Para salvar o São Judas, e evitar um colapso na saúde pública da cidade, a única esperança é uma parceria com um grande hospital filantrópico da região, cujo nome vem sendo mantido em sigilo. O secretário municipal de Saúde, Fernando Aguilera, esteve nesta semana em audiência com o secretário de Estado de Saúde, Claudio Xavier, tentando viabilizar uma doação até o final do ano de materiais clínico-hospitalares. ''Seria uma espécie de condição que o hospital fez para assumir o São Judas. Qualquer pessoa que pegar o hospital nas mesmas condições vai ter prejuízo também. Com este fôlego, temos uma esperança de salvá-lo'', ponderou o ortopedista João Jorge Nassif, diretor do São Judas Tadeus, com mais de 40 anos de serviços prestados à comunidade.
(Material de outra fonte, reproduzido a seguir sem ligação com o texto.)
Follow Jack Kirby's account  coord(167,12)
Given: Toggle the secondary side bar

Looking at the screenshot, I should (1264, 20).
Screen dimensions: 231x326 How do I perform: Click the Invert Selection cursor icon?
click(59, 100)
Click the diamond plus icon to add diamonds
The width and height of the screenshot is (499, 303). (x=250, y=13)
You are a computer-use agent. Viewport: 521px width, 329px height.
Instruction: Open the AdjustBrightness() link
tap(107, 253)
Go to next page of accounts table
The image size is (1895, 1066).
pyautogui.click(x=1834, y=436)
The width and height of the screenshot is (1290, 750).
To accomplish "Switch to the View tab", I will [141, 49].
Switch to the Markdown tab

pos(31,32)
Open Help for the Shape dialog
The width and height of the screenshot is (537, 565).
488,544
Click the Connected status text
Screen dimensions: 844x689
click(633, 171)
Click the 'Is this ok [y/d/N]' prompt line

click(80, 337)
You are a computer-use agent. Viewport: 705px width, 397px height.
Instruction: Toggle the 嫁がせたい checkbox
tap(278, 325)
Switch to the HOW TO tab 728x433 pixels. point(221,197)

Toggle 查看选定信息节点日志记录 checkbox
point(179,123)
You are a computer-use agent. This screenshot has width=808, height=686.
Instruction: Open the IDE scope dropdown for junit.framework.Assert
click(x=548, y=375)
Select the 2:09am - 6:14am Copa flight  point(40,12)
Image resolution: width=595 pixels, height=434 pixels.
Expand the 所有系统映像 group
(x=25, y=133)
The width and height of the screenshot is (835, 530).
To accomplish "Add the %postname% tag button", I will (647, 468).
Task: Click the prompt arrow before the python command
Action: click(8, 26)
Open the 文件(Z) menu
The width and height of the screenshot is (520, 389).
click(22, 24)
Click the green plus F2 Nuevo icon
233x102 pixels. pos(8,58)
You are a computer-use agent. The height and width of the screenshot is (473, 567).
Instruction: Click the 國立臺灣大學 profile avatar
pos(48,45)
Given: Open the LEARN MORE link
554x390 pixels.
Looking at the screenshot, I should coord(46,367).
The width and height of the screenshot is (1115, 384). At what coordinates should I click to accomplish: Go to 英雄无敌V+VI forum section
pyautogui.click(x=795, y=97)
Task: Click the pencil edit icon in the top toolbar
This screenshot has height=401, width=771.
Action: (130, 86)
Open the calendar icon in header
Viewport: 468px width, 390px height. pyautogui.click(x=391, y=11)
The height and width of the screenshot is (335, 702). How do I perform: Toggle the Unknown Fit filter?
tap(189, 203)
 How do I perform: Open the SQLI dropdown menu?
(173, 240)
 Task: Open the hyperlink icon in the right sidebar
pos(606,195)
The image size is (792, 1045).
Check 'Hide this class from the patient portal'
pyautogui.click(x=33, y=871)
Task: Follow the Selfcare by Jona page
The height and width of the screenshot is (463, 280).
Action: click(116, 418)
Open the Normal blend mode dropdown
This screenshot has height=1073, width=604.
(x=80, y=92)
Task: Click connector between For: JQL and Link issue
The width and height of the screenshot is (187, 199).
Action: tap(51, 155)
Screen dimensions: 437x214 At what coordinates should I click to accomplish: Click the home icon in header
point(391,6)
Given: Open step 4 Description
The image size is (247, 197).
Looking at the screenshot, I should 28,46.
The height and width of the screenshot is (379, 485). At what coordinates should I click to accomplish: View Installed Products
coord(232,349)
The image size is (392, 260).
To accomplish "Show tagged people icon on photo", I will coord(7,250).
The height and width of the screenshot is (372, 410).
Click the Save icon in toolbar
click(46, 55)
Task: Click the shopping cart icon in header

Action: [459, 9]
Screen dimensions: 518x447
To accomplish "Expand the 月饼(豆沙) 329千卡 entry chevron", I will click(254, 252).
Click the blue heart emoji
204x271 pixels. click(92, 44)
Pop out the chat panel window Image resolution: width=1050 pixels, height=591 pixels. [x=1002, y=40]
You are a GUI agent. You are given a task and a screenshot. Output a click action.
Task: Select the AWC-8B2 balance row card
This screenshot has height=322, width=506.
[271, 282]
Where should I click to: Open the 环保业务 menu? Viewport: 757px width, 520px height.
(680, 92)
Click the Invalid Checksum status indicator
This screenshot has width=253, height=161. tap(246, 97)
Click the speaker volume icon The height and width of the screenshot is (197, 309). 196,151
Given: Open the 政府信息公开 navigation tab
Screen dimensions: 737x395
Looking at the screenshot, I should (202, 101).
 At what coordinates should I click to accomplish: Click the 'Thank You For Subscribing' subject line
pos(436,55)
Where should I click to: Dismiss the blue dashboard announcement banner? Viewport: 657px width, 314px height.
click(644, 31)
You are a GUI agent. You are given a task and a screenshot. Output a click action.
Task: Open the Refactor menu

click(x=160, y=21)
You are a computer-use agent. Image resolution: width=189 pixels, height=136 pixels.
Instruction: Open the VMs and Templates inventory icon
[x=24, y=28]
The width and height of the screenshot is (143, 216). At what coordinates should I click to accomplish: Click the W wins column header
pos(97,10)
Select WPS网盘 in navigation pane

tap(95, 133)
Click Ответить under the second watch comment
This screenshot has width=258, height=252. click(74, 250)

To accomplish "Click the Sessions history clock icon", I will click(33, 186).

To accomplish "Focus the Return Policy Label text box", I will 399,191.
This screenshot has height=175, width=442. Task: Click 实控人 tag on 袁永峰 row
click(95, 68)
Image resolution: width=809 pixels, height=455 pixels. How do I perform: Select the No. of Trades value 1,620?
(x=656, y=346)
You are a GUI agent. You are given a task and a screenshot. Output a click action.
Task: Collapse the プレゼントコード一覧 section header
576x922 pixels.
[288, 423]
Com o convênio, o São Judas repassaria o prédio e todos os equipamentos para o novo administrador. A intenção é transformá-lo em pólo regional e desafogar o volume de atendimentos em hospitais de Londrina. ''Nosso primeiro desejo é acabar com esta dor de cabeça, não consigo arcar mais um mês com folha de pagamento, impostos e materiais. Se conseguirmos acertar a parceria, podemos sim transformar o hospital em um grande centro de atendimento.''
Em caso de fracasso das negociações, torna-se inevitável o encerramento das atividades. A crise financeira se arrasta há três anos, sem dar qualquer sinal de recuperação a curto ou longo prazo. O São Judas, principal centro de atendimento dos pequenos municípios vizinhos de Rolândia, chegou a registrar 150 internações por mês. Hoje, sem a infra-estrutura vigente nos últimos anos, o número de atendimentos caiu para menos de 80 por mês. ''Deste mês não passa, se não tiver uma resposta definitiva até a próxima semana, vamos parar com tudo e fechar as portas'', anunciou Nassif.
Desde quarta-feira, somente o setor de pediatria funciona. Sem materiais disponíveis, outros serviços diários, como o pronto-socorro e a enfermaria, estão inativos. ''Estamos pensando na vida e não podemos deixar o problema se agravar. Enfrentamos a falta de materiais, não temos mantido a higiene que é necessária dentros dos padrões de um hospital, então, não podemos colocar em risco a vida de nenhum paciente.''
Administrado por um grupo de 13 associados, o São Judas possui atualmente 50 leitos. Já o São Rafael, que passa por fase distinta, possui aproximadamente o mesmo número de leitos, mas está inaugurando uma nova ala com mais 16 quartos.